NIST AI RMF MEASURE Function: TEVV, Bias Testing, and Metrics That Actually Matter

April 22, 2026 • Rebecca Leung •

Table of Contents

TL;DR:

MEASURE is the NIST AI RMF’s “show your work” function — where MAP’s risk context becomes quantified evidence

TEVV (Test, Evaluation, Validation, Verification) is the structured methodology that powers MEASURE, covering everything from pre-deployment testing to continuous production monitoring

MEASURE 2 has 13 subcategories covering all seven trustworthy AI characteristics — each requires documented outputs, not just processes

For financial services, MEASURE maps directly to SR 11-7 model validation — but it extends it for bias, privacy, and environmental risk in ways SR 11-7 doesn’t address

Most AI governance teams treat the NIST AI RMF like a compliance checklist. They build an inventory (GOVERN), do a risk classification (MAP), and then move on — skipping MEASURE because “we have model validation.”

That’s a problem. MEASURE is where governance stops being theoretical. It’s where you move from “we identified these AI risks during MAP” to “here’s our quantified evidence that those risks are within tolerance.” Without MEASURE, you have a risk program built on declarations. With it, you have one built on evidence.

Regulators increasingly know the difference.

What MEASURE Is — and Where It Sits

The NIST AI RMF has four functions: GOVERN (culture, accountability, policy), MAP (context framing, risk classification), MEASURE (quantification and analysis), and MANAGE (treatment, response, recovery). They’re not a linear sequence — the framework is designed as a continuous loop. But understanding the sequence helps.

MAP creates the context: what is this AI system’s purpose, who uses it, what are the potential harms, and which risks are categorized as significant? MEASURE takes that context and asks: how do we know if those risks are actually within tolerance? What evidence would convince a skeptical examiner?

The GOVERN function establishes the accountability structures and policies. MEASURE operationalizes them.

MEASURE is built around four main categories:

MEASURE 1 — Selecting appropriate methods and metrics for identified risks
MEASURE 2 — Evaluating all seven trustworthy AI characteristics across 13 subcategories
MEASURE 3 — Tracking emergent and ongoing risks
MEASURE 4 — Feeding measurement efficacy back into the program

TEVV: The Engine of MEASURE

TEVV stands for Test, Evaluation, Validation, and Verification. It’s the structured methodology NIST uses to operationalize MEASURE, and it runs across all four categories.
^^^^^^^^
Written instruction A ::
In the article on the NIST AI RMF MEASURE function, how many subcategories does MEASURE 2 have?
Written instruction B ::
Reproduce the MEASURE function article without changes, everything from "What MEASURE Is" down to "a skeptical examiner?".

Available data ::
^^^^^^^^
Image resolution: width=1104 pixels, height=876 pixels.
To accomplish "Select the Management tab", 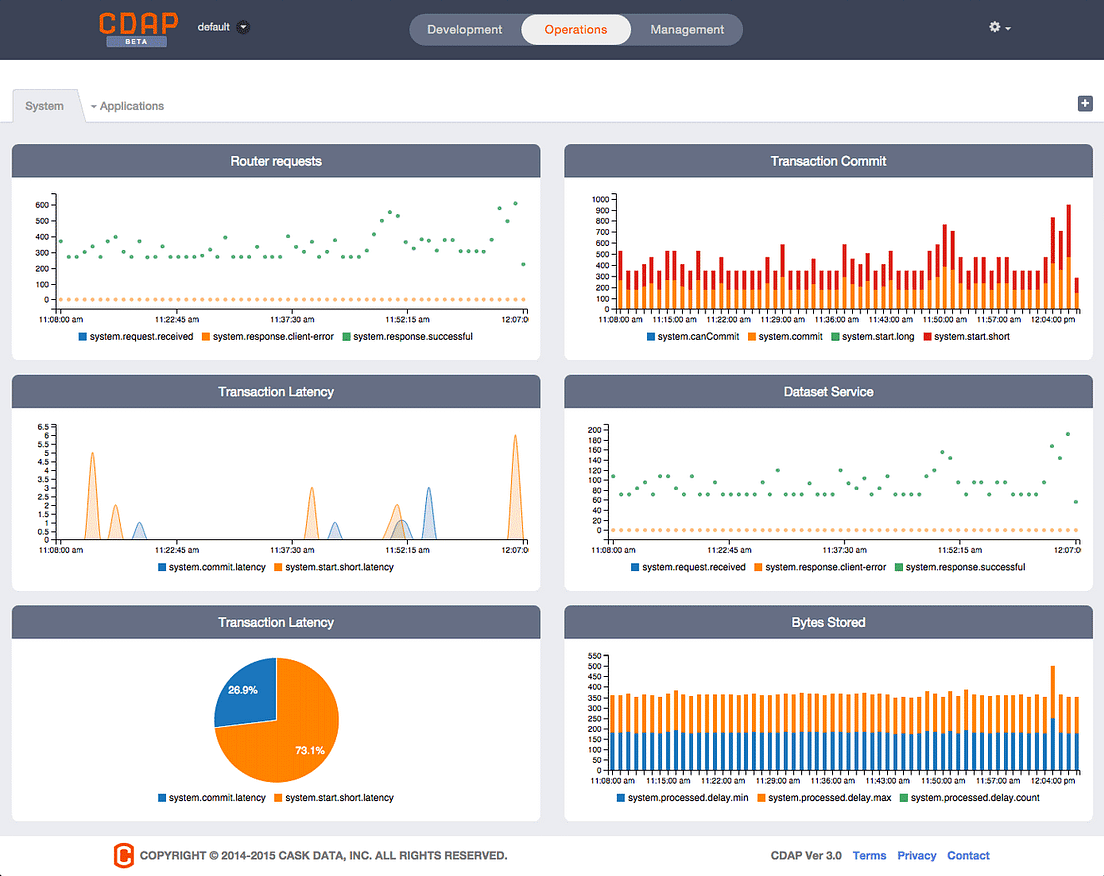I will coord(687,30).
^^^^^^^^
Correct output A ::
MEASURE 2 has 13 subcategories.

Correct output B ::
What MEASURE Is — and Where It Sits

The NIST AI RMF has four functions: GOVERN (culture, accountability, policy), MAP (context framing, risk classification), MEASURE (quantification and analysis), and MANAGE (treatment, response, recovery). They’re not a linear sequence — the framework is designed as a continuous loop. But understanding the sequence helps.

MAP creates the context: what is this AI system’s purpose, who uses it, what are the potential harms, and which risks are categorized as significant? MEASURE takes that context and asks: how do we know if those risks are actually within tolerance? What evidence would convince a skeptical examiner?